- [What this task involves]: Would you print the lines below exactly, beginning at the line that has "Given: Click the" and stopping after the line that has "The width and"? Only those lines, and no pictures.
****
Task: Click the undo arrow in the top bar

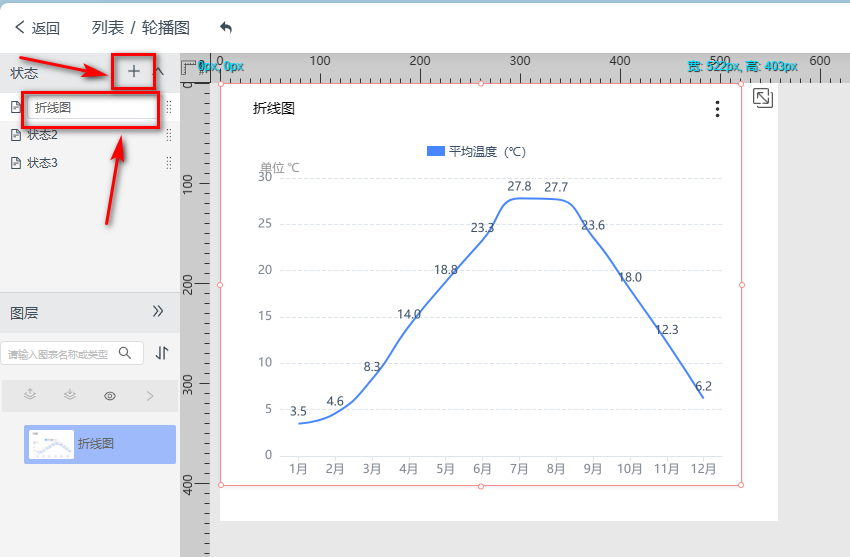Action: tap(226, 28)
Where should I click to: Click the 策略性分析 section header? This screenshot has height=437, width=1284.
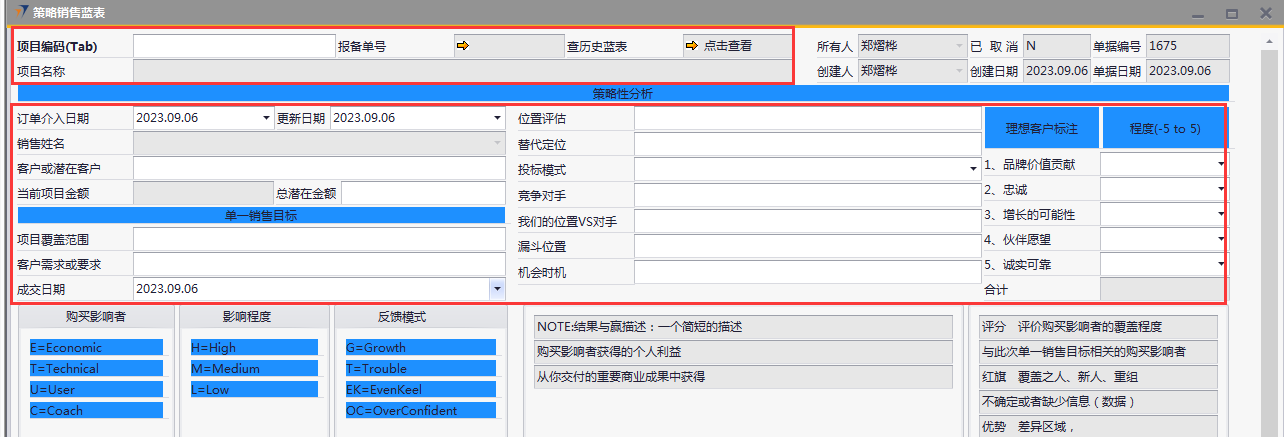(622, 94)
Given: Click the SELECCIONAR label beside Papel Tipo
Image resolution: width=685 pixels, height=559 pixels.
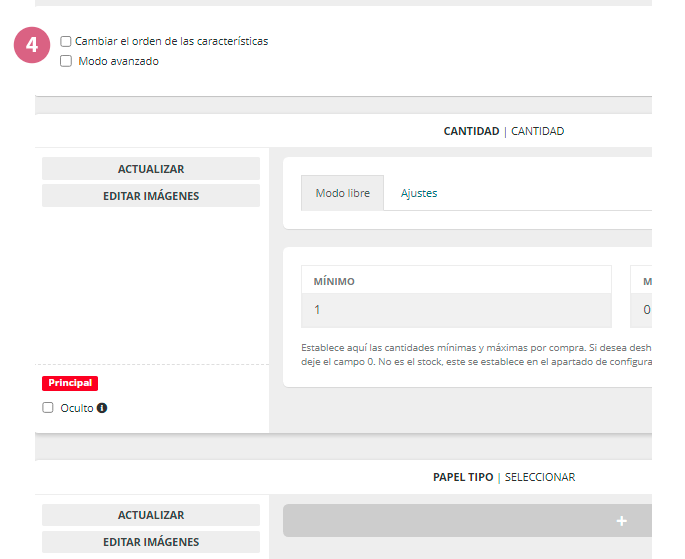Looking at the screenshot, I should point(540,477).
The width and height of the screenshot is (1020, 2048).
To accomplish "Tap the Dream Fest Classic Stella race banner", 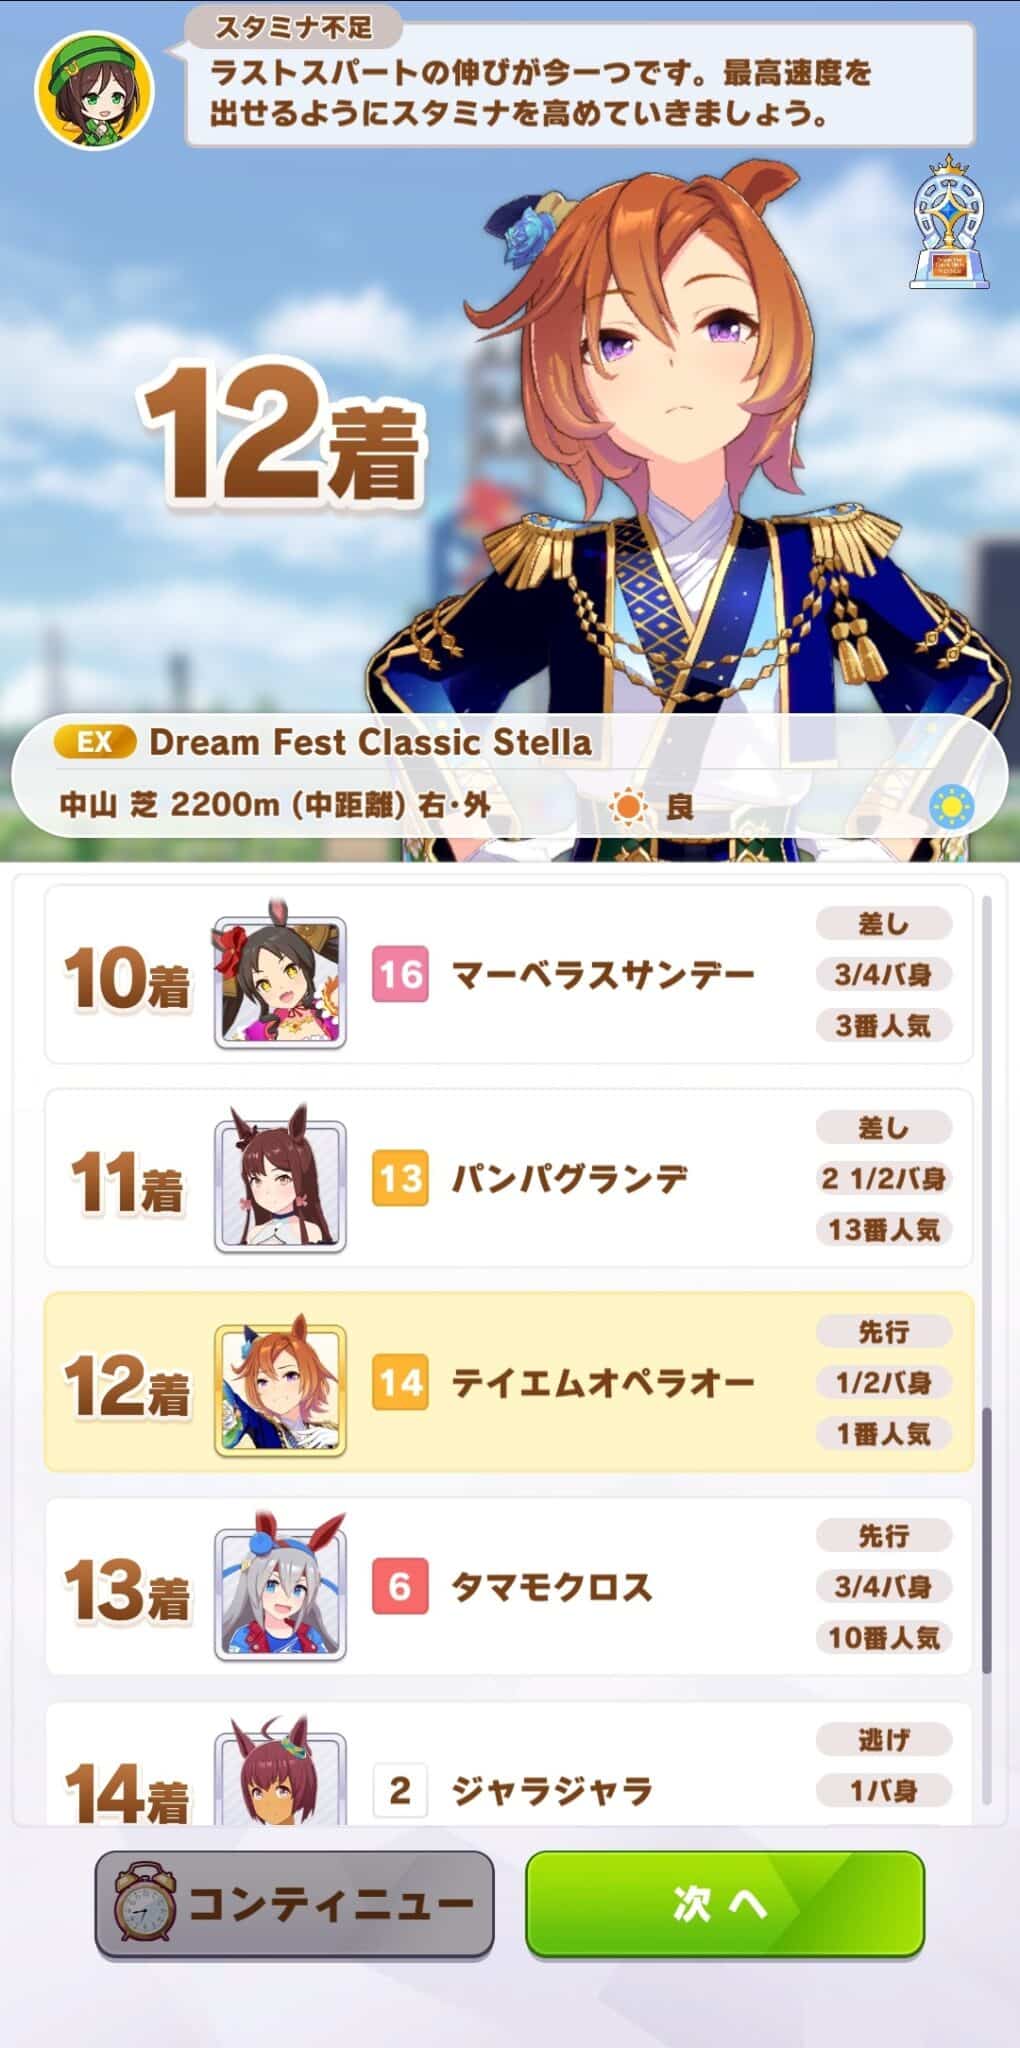I will click(509, 775).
****
- [Reply]:
Given: Click the SELECCIONAR label beside Papel Tipo
Image resolution: width=685 pixels, height=559 pixels.
Looking at the screenshot, I should point(540,477).
The width and height of the screenshot is (1020, 2048).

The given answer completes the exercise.